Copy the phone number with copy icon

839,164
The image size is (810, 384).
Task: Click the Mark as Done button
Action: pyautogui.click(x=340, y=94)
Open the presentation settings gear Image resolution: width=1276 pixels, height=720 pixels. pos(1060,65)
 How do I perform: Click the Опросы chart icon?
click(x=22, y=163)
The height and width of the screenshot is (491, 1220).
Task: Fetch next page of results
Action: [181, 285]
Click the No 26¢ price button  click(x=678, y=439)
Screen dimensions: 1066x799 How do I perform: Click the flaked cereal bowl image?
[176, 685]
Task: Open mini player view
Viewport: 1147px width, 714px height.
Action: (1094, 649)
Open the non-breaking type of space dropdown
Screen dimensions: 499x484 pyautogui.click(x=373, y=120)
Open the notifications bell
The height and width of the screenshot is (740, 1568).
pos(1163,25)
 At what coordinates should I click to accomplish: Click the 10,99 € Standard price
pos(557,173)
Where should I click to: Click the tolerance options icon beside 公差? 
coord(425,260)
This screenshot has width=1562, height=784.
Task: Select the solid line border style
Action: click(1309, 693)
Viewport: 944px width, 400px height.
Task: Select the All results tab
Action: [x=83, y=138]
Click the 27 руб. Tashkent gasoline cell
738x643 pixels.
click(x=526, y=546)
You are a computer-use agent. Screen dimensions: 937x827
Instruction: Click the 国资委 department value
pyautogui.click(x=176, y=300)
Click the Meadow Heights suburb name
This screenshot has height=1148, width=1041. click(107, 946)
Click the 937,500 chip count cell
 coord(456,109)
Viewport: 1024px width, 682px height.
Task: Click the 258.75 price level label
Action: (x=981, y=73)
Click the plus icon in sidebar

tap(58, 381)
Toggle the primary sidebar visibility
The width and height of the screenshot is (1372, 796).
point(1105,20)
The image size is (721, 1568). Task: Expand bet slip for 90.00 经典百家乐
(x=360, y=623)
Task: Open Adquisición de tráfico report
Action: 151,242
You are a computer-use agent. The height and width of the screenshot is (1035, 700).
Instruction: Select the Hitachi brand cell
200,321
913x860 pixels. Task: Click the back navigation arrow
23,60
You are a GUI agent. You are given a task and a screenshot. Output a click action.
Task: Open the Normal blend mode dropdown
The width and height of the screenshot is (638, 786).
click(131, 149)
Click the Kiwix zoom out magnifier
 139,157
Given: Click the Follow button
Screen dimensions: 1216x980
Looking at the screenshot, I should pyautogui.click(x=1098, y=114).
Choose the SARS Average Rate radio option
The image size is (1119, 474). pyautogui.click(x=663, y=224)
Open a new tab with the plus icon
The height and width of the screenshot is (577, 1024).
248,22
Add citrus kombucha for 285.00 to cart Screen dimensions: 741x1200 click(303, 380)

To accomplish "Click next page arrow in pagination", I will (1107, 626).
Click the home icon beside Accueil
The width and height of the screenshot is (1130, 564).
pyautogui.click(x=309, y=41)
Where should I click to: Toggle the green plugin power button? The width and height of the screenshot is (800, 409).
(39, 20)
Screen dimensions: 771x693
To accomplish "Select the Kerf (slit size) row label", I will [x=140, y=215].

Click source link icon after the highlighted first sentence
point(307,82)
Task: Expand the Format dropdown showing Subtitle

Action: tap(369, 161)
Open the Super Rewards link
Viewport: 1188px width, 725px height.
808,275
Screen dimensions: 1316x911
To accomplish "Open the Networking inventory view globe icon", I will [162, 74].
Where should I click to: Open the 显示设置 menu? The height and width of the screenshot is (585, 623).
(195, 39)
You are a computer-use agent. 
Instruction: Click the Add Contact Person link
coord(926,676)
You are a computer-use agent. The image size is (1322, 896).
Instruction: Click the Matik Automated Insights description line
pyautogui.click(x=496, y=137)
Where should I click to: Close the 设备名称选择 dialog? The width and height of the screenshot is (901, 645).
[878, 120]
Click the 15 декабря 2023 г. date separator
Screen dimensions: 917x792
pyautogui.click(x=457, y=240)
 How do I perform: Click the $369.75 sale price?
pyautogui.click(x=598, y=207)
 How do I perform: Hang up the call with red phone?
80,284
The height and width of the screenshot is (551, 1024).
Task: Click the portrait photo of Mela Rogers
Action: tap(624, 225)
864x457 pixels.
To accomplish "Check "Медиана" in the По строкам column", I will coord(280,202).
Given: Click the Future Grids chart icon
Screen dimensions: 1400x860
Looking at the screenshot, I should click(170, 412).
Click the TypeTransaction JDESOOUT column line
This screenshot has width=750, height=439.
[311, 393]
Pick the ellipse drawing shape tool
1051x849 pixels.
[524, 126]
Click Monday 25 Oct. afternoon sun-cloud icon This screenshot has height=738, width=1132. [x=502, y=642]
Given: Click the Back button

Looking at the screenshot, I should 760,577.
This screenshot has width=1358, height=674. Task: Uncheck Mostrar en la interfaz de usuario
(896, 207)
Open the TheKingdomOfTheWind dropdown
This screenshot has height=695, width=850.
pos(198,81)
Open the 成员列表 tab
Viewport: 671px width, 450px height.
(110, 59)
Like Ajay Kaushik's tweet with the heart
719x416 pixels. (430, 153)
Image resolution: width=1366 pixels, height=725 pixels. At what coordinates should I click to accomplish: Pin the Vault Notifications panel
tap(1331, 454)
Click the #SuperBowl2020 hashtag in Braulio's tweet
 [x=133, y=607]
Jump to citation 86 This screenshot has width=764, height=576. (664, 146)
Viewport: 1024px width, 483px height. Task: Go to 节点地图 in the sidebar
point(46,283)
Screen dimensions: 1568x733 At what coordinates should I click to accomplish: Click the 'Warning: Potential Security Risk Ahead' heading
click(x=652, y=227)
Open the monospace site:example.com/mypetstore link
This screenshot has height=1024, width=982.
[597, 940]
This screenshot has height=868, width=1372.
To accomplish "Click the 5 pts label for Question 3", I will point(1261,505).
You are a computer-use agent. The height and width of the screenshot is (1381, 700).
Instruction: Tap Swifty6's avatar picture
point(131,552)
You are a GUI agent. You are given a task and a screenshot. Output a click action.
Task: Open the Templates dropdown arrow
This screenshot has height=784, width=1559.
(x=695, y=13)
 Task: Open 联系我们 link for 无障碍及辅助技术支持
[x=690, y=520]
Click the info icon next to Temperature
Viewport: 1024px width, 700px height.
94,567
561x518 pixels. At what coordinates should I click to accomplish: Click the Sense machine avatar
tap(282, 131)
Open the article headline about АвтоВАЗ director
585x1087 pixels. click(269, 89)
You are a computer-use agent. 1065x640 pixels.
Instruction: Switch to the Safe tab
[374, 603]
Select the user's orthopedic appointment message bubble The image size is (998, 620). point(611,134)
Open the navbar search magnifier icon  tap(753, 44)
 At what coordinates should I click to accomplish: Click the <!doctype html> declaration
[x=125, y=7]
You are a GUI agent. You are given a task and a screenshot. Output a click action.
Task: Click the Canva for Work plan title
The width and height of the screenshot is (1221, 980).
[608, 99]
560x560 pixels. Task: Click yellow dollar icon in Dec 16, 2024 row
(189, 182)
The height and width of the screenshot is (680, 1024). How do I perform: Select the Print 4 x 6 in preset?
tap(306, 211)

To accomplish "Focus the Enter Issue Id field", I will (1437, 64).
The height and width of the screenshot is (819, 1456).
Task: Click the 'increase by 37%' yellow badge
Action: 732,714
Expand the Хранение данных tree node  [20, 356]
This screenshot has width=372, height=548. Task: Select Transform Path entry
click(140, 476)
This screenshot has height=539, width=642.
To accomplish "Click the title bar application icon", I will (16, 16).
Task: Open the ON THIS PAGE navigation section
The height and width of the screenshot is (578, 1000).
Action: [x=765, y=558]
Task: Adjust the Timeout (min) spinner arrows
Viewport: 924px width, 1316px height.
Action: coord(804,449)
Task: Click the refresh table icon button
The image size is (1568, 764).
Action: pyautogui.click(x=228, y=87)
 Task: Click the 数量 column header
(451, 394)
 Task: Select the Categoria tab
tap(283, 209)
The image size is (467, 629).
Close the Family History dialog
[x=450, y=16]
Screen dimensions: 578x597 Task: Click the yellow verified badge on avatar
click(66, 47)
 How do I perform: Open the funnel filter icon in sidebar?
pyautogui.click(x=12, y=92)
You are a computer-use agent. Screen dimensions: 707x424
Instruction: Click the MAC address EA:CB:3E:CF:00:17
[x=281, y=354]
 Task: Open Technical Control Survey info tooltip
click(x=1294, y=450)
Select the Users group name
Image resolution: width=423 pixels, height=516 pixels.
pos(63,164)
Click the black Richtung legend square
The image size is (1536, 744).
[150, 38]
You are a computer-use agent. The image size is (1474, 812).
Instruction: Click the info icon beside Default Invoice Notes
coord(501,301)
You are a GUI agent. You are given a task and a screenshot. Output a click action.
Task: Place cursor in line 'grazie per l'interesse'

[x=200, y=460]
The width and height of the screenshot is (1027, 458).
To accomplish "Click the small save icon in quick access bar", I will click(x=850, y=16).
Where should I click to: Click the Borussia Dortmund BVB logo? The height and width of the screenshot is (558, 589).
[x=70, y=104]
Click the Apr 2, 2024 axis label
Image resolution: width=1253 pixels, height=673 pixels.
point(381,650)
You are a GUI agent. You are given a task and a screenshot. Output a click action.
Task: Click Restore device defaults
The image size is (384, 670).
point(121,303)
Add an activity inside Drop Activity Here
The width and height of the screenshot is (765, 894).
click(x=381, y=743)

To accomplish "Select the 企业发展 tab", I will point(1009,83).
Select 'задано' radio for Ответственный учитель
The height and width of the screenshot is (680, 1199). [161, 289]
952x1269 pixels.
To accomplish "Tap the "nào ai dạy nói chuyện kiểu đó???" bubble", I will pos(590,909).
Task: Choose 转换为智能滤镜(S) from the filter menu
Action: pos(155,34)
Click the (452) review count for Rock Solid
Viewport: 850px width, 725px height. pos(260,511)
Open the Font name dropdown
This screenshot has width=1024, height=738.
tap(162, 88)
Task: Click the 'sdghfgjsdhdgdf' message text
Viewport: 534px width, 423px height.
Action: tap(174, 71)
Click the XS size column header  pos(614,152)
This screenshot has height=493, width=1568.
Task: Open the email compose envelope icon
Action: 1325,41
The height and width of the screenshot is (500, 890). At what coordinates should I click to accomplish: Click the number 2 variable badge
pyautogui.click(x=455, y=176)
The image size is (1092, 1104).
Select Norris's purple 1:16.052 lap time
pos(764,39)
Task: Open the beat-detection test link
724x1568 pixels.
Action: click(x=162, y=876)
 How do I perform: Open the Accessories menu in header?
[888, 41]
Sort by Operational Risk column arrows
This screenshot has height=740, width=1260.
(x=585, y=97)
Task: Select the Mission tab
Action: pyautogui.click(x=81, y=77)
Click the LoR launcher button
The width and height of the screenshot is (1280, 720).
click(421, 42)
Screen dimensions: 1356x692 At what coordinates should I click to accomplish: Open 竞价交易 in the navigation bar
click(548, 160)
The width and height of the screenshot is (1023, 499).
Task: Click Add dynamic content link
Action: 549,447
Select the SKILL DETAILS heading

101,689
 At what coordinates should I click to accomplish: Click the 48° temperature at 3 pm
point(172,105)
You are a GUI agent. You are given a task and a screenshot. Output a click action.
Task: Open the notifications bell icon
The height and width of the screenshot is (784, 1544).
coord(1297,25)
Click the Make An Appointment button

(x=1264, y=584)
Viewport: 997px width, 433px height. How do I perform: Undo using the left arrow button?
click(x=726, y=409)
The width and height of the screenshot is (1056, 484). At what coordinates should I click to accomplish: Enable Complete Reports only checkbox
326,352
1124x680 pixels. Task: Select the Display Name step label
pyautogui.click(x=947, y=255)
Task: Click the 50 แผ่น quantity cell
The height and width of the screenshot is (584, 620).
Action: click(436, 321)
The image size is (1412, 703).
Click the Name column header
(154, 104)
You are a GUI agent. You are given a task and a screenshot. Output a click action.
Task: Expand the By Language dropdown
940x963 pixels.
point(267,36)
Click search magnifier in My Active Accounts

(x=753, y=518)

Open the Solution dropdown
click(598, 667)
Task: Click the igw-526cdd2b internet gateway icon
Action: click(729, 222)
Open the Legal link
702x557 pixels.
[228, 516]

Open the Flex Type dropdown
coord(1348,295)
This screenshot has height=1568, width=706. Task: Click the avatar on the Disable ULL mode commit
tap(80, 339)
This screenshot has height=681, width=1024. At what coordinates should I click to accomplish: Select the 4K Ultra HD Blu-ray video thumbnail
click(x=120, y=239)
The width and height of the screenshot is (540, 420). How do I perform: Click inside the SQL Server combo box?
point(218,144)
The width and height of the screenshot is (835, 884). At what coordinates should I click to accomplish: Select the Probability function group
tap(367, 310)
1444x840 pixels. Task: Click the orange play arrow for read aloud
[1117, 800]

============================================================

WHAT THE TASK ASKS » The response must hold only the lines above from the line with "Add an activity inside Drop Activity Here" through the line with "952x1269 pixels.", each copied exactly, both ends kept.

EXERCISE RESULT »
Add an activity inside Drop Activity Here
The width and height of the screenshot is (765, 894).
click(x=381, y=743)

To accomplish "Select the 企业发展 tab", I will point(1009,83).
Select 'задано' radio for Ответственный учитель
The height and width of the screenshot is (680, 1199). [161, 289]
952x1269 pixels.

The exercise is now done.